The $1.5 billion hit Ford now expects comes despite relief granted to automakers last week. Trump spared imports subject to the auto tariffs from paying additional levies targeting other goods, such as steel and aluminum. The White House also will phase in tariffs on auto parts over two years to give companies time to move production to the United States.

Ford said yesterday that it is looking for ways to build more parts in the United States. But Farley said Ford has let the White House know the cost these changes will have on its business. “These are huge numbers,” Farley said of the $2.5 billion gross tariff hit Ford is taking. “We’ve been very clear with the government about the flexibility we need.”

To blunt the effect of tariffs, Ford is using so-called bonded transportation to shield parts from levies as they cross international borders, among other actions, CFO Sherry House told reporters.

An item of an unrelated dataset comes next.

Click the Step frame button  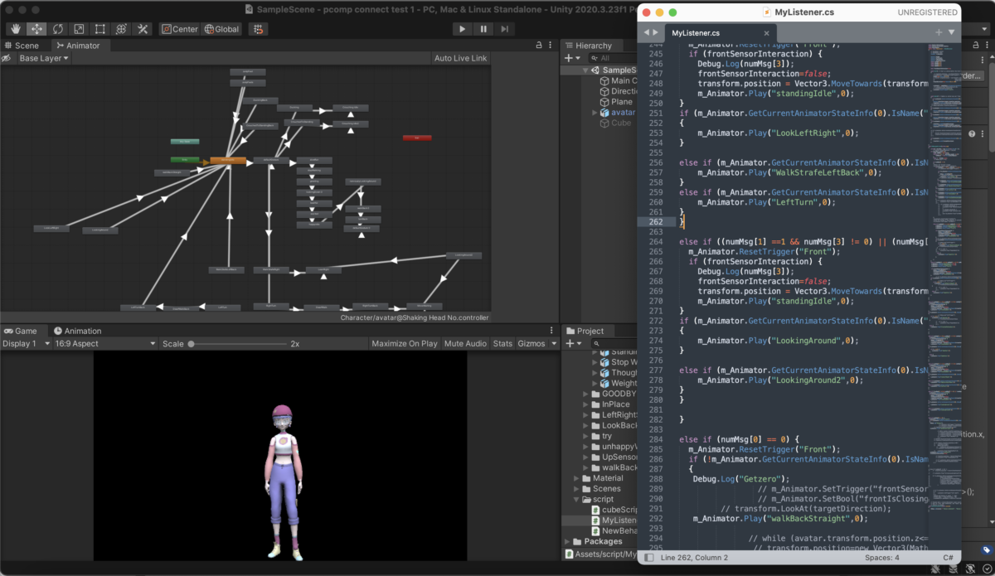click(504, 29)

The White House actions announced last week were “really important steps forward,” House said on a call with reporters on Monday, noting that trade policy continues to be uncertain. Ford is also waiting to see if it can receive credit for the U.S. content in vehicles it imports from Mexico, she said.

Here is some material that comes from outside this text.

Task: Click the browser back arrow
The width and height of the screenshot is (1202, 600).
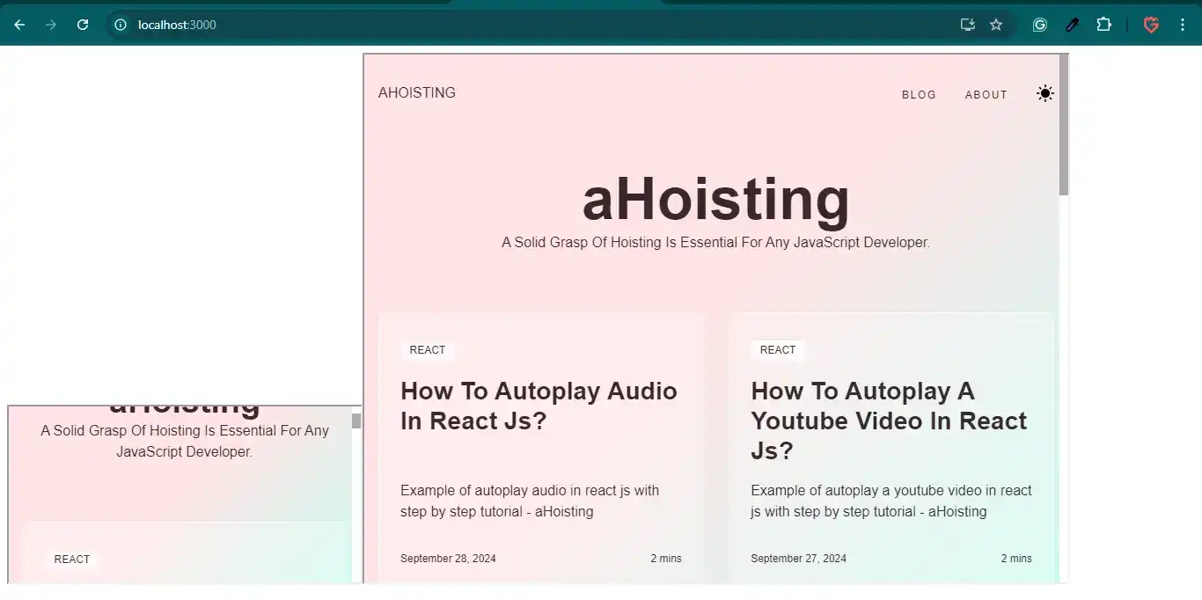Action: coord(19,25)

Ford’s tariff exposure is smaller than that of its Detroit competitors because the Dearborn, Michigan–based automaker produces domestically 80 perecent of the cars it sells in the U.S. Last week, General Motors Co. slashed its profit outlook for the year and said its tariff exposure is as high as $5 billion. Then on Friday, GM cut jobs and production at a Canadian plant producing Chevrolet Silverado pickups as it moves production of those models to a plant in Indiana.

Ford has struggled with high warranty costs and other expenses, including losses on electric vehicles that it has said may reach $5.5 billion this year. The cost of launching redesigned versions of its big Expedition and Lincoln Navigator sport-utility vehicles in the first quarter also sapped profits. Ford’s first-quarter adjusted profit was 14 cents a share, better than the 4-cent average loss expected by analysts.

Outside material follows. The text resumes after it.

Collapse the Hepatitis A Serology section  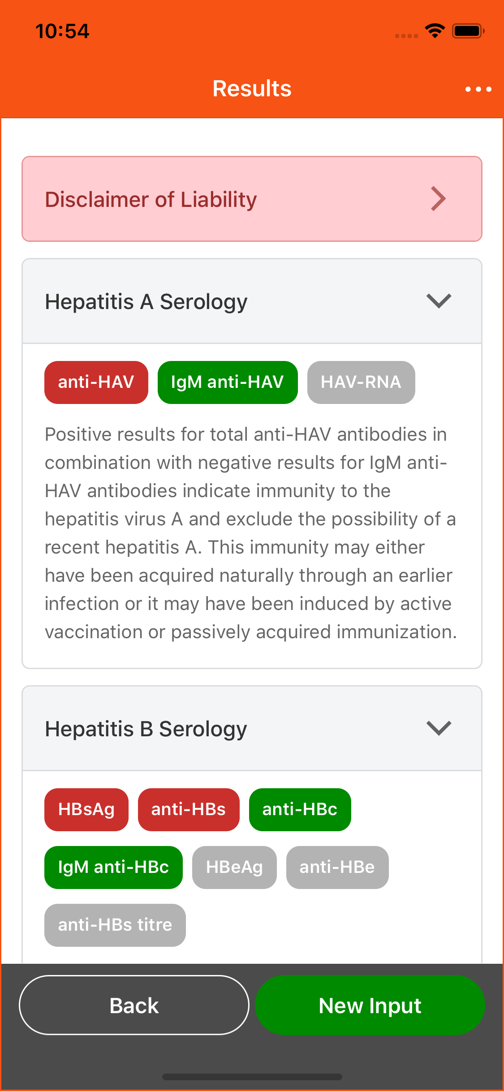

Ford Blue, the automaker’s unit that produces traditional internal combustion engine vehicles and gas-electric hybrids, saw EBIT plummet to $96 million, from $901 million a year earlier, as the cost to launch the Expedition and Navigator SUVs weighed on results. Still, that’s better than the $288 million loss forecast by Wall Street. Ford’s first-quarter U.S. vehicle sales fell 1.3 pecent.

Ford Pro, the automaker’s highly profitable commercial-vehicle business, posted EBIT of $1.3 billion, roughly in line with analyst expectations.

Model E, Ford’s electric vehicle unit, experienced a first-quarter loss before interest and taxes of $849 million, less than the $1.4 billion deficit analysts had predicted. Ford’s EV sales rose 11.5 percent in the first quarter but accounted for just 4.5 percent of the company’s overall deliveries.